Low read performance per distinct hashing process

I wondered, why my test backup of a 9TB KVM disk storage, which hosts approx. 250 virtual disks, rangeing from 12G up to 285GB wouldn’t complete and always be somewhat restarted by the 45 min checkpoints. I looked at the issues on GitHub and this one seems to reference this symptom:

May never complete snapshot of a large file #463

I was actually reading the vdisks from a CephFS and the throughput was approx. 380 MB/s, but now, as most of the hashing processes have finished, I found out, that a sinble hashing process only seems to be able to read as fast as 35 Mb/s from the storage device, which is way less, than what I achieve with dd and a blocksize of 4k, which amount to 150 MB/s and which should be enough to fit the largest 285GB file into the window.

However reading only at 35 MB/s this file would take 138 mins. and thus will never be successfully read whithin the 45 min. checkpoint timeframe.
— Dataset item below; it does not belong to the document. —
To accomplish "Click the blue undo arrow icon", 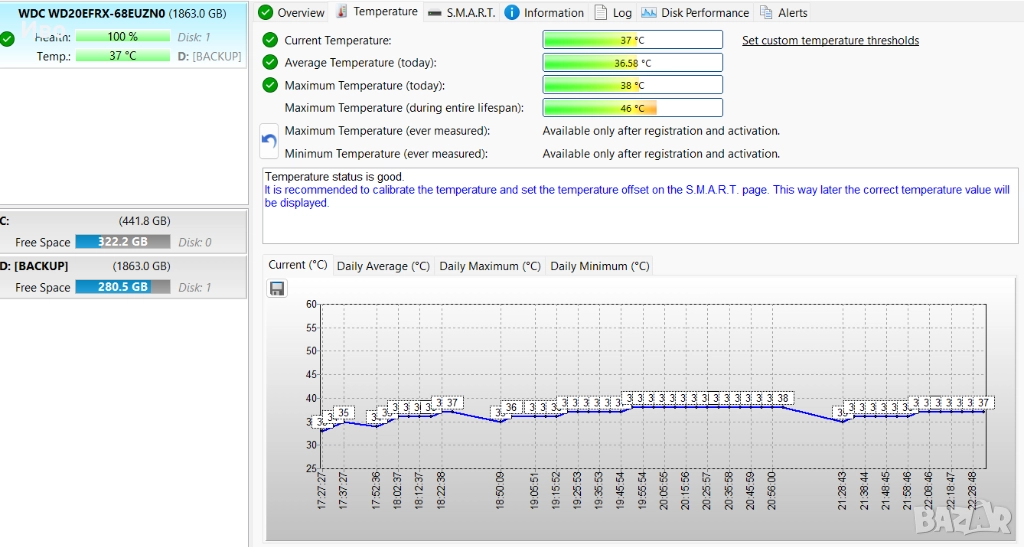I will pos(269,142).
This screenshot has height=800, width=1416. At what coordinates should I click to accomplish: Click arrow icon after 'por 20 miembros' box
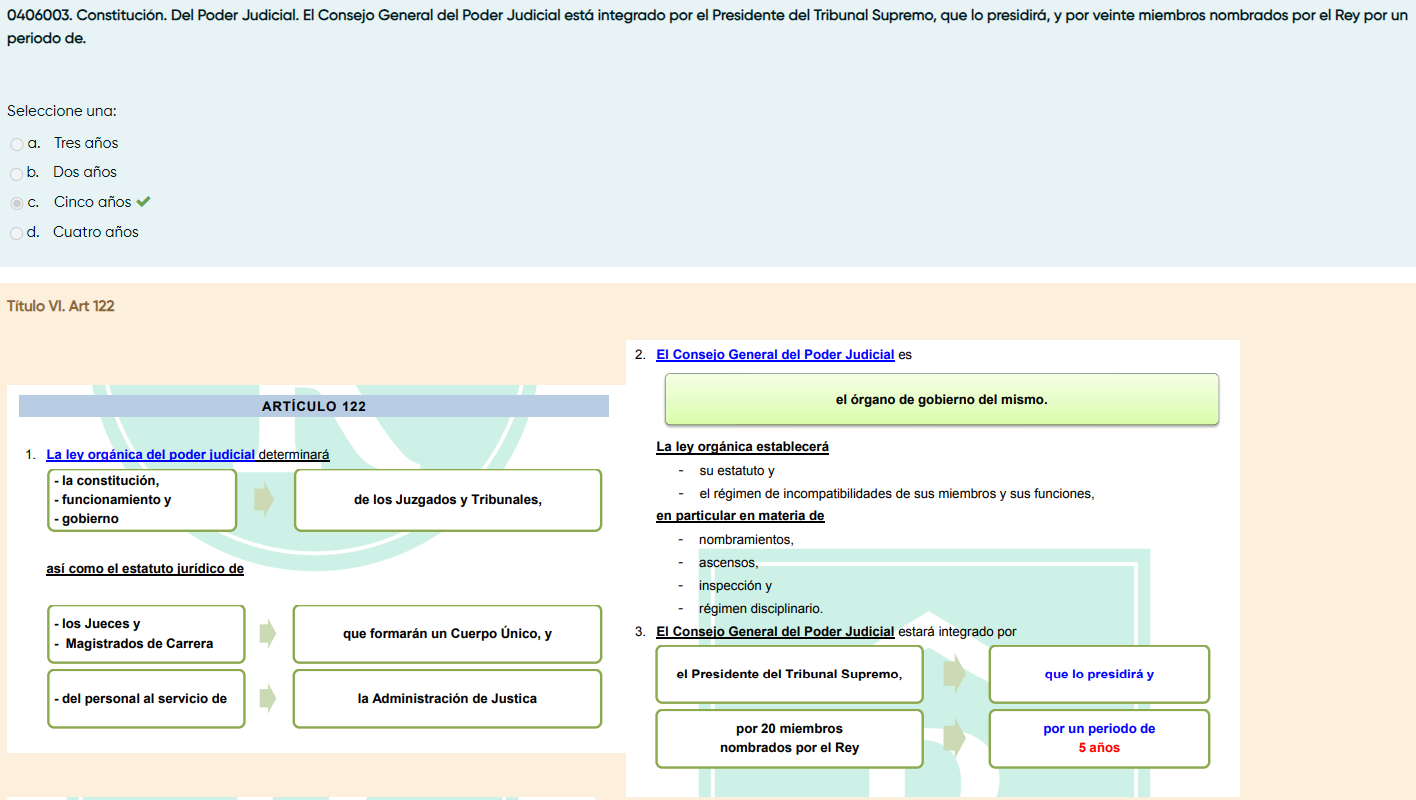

So my question is really straightforward: why does a single hashing process only achieve 35 MB/s and can anything be done about this?

“Kopia has an upper limit for the snapshot time and when exceeding that limit, it “checkpoints” its current progress and “restarts” the snapshot… On restart, (whole) files that have already been backed up, are skipped.”

Try to use: kopia snapshot create --checkpoint-interval=180m …

Yes, currently kopia will checkpoint and restart the upload after ~45 minutes. This is needed to ensure that no repository client ever goes for more than 1 hour without flushing all written files (so that parallel garbage collection can rely that all files older than 1h have been properly anchored in one of the snapshot manifests).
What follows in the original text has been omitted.